VORLIEGENDER TEXT:

_ _ _ _

Ebenfalls Spuren, glücklicherweise aber ausschliesslich im mentalen Bereich, hinterlassen zwei Zwischenfälle auf dem Eis: Da ist zum einen der unglückliche Fall eines Coaches auf den nicht behelmten Hinterkopf und zum anderen der gestürzte Spieler, der mit hoher Geschwindigkeit ungebremst in die Bande donnert, nicht mehr atmen kann und minutenlang regungslos liegen bleibt. Wir haben grosses Glück, denn in beiden Fällen sind Ärzte zur Stelle, deren Söhne zu den Teilnehmern gehören, und in beiden Fällen sind die Verletzungen minim. Beim verletzten Coach geht der Herr Doktor gar so weit, dass er sich nach getaner Pflicht dazu hinreissen lässt, Sandy, Zack und meine Wenigkeit (ein Präsident geniesst eben Sonderrechte) auf eine abendliche Bootstour einzuladen. So treffen wir uns nach der harten Arbeit auf dem Eis in der Marina beim Hotel Intercontinental und „entern“ zusammen mit einer Gruppe frankokanadischer Ärzte eine nicht ganz unbescheidene und auf den Namen „Marie-Claude“ getaufte Barkasse. 20 Personen sind es an der Zahl, Erwachsene, Kinder und zwei Hunde. So flitzen wir an den Strand von „Bahraini Island“. Dann werden riesige Cooler geöffnet, Bierbüchsen enthauptet und Salamipackungen entjungfert. Wir legen uns ins laue, knietiefe Wasser und geniessen das „Dolce far niente“ im Arabischen Golf. Der Sonnenuntergang auf der Rückfahrt toppt das Erlebte und Sandy beginnt immer öfter von einem Umzug seiner Hockeyschule (http://www.velsk8.com/) nach Abu Dhabi zu fantasieren.

_ _ _ _

BEREITGESTELLTES MATERIAL:
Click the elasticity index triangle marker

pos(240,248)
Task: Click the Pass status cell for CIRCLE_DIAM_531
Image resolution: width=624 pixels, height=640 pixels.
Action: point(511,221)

_ _ _ _

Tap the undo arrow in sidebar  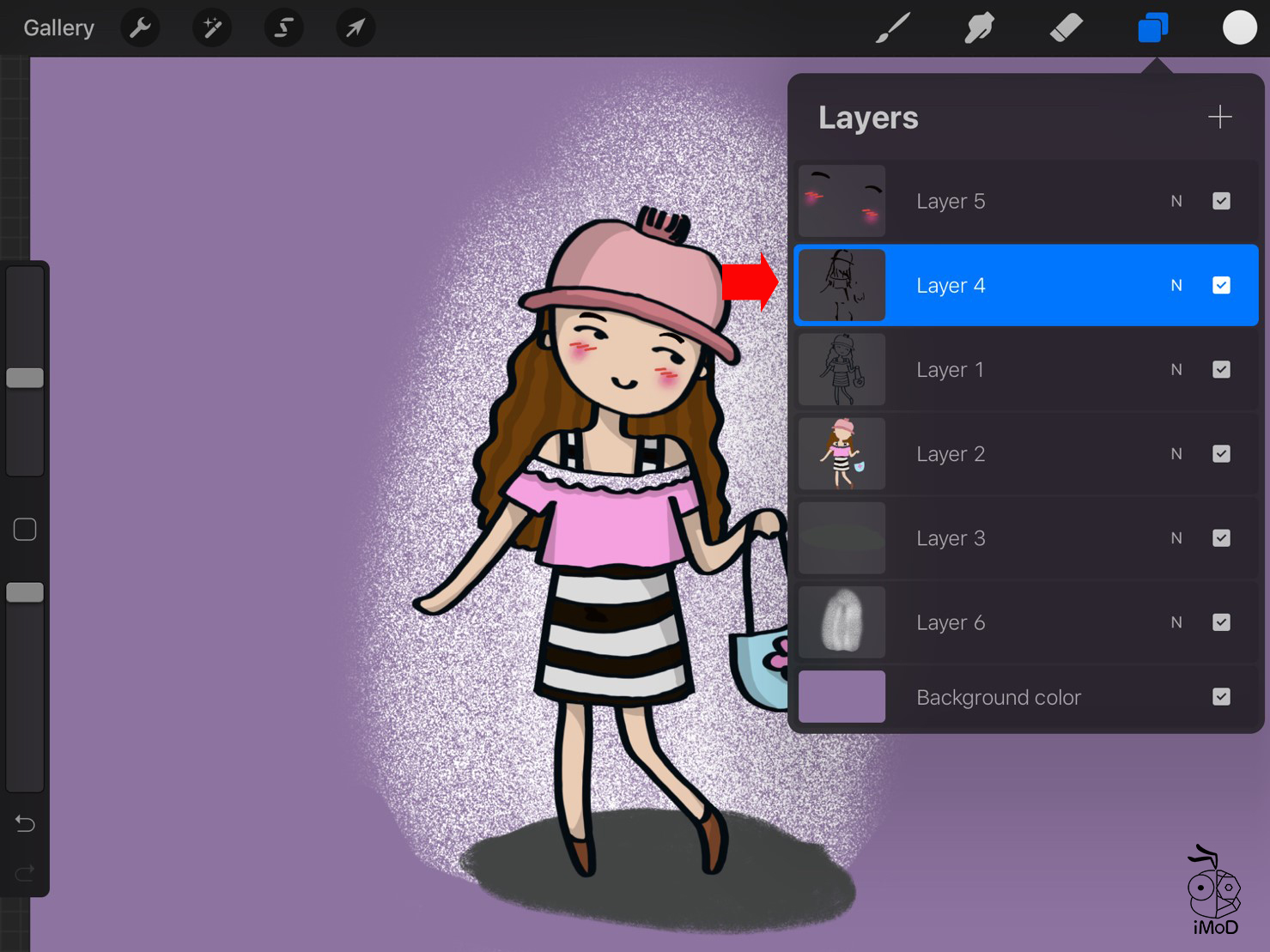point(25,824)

_ _ _ _

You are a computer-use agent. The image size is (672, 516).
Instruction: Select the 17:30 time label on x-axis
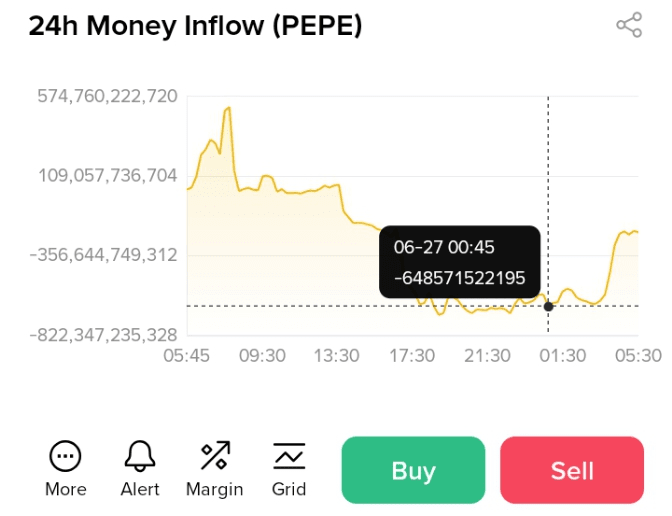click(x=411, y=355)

_ _ _ _

AUFGABENSTELLUNG: Bitte nenne den Namen, auf den die Barkasse im vorliegenden Text getauft ist.

DEINE LÖSUNG: „Marie-Claude“